Ulrich Horn blogg­te pas­send zum Land­tags­wahl­kampf 2010 inter­es­san­te Ana­ly­sen und Anek­do­ten aus der Sicht eines Polit­jour­na­lis­ten. Dann wur­de es still in sei­nem Blog, was wohl krank­heits­be­dingt war. Das hat sich gott­sei­dank geän­dert und er war­tet nun mit einem erfri­schen­den Blick auf die Neuwahl-Spielchen der Grü­nen in NRW auf.

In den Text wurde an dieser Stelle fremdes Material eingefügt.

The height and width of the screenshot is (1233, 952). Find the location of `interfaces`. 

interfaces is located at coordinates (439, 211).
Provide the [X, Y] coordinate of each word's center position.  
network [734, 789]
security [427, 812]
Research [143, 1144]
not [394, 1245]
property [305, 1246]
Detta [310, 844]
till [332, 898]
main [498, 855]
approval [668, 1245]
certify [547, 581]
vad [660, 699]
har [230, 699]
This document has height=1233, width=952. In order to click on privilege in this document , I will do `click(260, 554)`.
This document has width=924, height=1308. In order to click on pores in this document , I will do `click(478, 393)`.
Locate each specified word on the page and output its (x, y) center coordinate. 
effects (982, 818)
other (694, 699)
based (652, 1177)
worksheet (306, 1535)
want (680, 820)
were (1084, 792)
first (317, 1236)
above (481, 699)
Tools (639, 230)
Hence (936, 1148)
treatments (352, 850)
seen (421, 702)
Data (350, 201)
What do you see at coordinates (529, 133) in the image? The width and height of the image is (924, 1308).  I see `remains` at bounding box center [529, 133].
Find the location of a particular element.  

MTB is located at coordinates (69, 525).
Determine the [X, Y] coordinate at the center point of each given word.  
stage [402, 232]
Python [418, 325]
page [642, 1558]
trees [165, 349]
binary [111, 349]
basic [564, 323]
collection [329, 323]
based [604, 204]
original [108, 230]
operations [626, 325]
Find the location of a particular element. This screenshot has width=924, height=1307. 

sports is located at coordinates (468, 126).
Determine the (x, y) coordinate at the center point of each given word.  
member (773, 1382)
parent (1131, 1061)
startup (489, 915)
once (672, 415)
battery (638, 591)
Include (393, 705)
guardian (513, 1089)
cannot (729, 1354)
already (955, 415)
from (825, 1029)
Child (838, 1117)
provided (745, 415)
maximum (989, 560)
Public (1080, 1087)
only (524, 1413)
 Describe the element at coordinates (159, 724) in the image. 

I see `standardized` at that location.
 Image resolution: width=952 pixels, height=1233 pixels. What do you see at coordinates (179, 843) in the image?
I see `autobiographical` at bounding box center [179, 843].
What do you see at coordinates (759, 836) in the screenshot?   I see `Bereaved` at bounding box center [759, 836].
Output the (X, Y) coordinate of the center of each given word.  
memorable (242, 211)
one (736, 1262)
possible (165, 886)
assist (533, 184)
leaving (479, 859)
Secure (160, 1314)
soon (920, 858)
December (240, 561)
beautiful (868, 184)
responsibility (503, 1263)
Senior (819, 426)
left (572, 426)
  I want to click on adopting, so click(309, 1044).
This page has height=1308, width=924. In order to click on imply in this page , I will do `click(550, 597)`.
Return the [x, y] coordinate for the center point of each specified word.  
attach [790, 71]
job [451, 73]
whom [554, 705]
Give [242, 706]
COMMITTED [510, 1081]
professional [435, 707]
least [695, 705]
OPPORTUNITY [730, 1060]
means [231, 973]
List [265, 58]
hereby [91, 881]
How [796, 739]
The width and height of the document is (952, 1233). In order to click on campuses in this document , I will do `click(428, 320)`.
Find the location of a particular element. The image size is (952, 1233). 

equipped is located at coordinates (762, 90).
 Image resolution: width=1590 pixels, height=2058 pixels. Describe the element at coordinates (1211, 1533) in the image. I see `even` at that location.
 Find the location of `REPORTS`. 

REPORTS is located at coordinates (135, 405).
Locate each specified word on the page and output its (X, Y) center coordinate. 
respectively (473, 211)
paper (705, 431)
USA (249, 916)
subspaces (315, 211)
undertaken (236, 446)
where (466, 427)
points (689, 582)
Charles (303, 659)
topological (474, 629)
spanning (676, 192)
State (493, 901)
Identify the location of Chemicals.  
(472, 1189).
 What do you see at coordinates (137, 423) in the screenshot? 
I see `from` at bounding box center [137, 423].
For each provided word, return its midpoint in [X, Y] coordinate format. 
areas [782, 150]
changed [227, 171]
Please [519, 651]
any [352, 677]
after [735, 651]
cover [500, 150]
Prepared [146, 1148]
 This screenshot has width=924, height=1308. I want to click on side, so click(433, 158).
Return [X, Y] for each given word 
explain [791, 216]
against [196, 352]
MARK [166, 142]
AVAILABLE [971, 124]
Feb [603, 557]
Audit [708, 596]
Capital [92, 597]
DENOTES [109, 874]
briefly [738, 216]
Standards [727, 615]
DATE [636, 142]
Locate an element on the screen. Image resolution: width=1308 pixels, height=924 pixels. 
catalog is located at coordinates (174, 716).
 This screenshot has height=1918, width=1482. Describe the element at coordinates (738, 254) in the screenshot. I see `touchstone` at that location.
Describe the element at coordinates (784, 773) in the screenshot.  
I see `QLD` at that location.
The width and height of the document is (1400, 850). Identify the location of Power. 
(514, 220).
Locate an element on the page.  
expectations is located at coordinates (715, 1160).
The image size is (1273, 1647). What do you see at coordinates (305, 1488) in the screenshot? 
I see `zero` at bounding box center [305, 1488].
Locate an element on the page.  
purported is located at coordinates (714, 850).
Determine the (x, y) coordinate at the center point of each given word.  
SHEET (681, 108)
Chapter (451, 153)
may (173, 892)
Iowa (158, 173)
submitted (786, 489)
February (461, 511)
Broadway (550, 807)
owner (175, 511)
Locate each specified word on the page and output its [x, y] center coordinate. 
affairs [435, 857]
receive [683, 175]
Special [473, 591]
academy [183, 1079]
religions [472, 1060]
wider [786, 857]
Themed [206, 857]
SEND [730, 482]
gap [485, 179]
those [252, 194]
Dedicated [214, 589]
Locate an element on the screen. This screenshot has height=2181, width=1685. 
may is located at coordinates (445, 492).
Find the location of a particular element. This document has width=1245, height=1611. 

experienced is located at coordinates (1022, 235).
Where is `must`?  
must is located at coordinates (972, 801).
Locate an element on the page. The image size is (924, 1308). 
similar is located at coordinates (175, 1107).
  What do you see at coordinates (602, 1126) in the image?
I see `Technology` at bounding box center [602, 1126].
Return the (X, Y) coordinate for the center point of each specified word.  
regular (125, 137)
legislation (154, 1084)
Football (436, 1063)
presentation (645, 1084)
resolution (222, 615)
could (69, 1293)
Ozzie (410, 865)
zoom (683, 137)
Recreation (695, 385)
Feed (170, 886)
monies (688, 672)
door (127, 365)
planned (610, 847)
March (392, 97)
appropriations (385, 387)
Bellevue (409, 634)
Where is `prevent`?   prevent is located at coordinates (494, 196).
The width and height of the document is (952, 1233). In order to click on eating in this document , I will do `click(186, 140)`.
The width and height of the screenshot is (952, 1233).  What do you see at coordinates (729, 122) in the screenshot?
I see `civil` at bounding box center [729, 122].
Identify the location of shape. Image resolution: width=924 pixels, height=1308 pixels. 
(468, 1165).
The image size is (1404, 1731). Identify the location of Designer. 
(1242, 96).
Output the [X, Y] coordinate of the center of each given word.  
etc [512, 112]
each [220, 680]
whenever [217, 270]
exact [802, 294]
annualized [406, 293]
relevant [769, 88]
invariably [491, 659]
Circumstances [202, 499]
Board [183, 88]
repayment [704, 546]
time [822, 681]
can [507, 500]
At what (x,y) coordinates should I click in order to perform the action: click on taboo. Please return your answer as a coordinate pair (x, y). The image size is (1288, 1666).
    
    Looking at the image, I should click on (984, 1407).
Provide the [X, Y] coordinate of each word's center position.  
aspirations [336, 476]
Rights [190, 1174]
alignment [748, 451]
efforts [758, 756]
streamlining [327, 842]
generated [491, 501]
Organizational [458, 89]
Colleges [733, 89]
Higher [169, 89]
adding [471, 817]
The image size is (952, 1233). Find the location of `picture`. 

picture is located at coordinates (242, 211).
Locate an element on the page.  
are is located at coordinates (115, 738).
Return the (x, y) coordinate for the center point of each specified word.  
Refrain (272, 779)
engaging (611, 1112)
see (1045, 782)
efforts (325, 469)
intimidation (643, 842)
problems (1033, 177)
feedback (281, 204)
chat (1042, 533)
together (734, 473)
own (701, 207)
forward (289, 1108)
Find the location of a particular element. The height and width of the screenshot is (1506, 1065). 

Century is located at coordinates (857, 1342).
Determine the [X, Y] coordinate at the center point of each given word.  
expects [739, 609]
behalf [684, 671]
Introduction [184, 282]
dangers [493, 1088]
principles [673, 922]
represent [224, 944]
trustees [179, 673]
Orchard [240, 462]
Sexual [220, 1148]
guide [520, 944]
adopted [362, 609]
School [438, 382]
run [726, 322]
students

Stephan-Andreas Cas­torff fin­det es skan­da­lös, dass mehr auf Ver­brau­cher­schutz­mi­nis­te­rin Aigner rum­ge­hackt wird als auf den Ver­ant­wort­li­chen in Nie­der­sach­sen.

Der tür­ki­sche Minis­ter­prä­si­dent Erdo­gan hat sich in News­week zu Wort gemel­det, und gemeint, dass Euro­pa mit der Tür­kei wirt­schaft­lich stär­ker, gemein­schaft­lich fes­ter und siche­rer sei. War­um sagt er nicht.

Und wäh­rend ich mir noch die Fra­ge stel­le: Wie soll ich mir das jetzt vor­stel­len, dass die Tür­kei nicht aus wirt­schaft­li­chen Grün­den in die EU will? hole ich mir erst­mal noch einen Kaf­fee.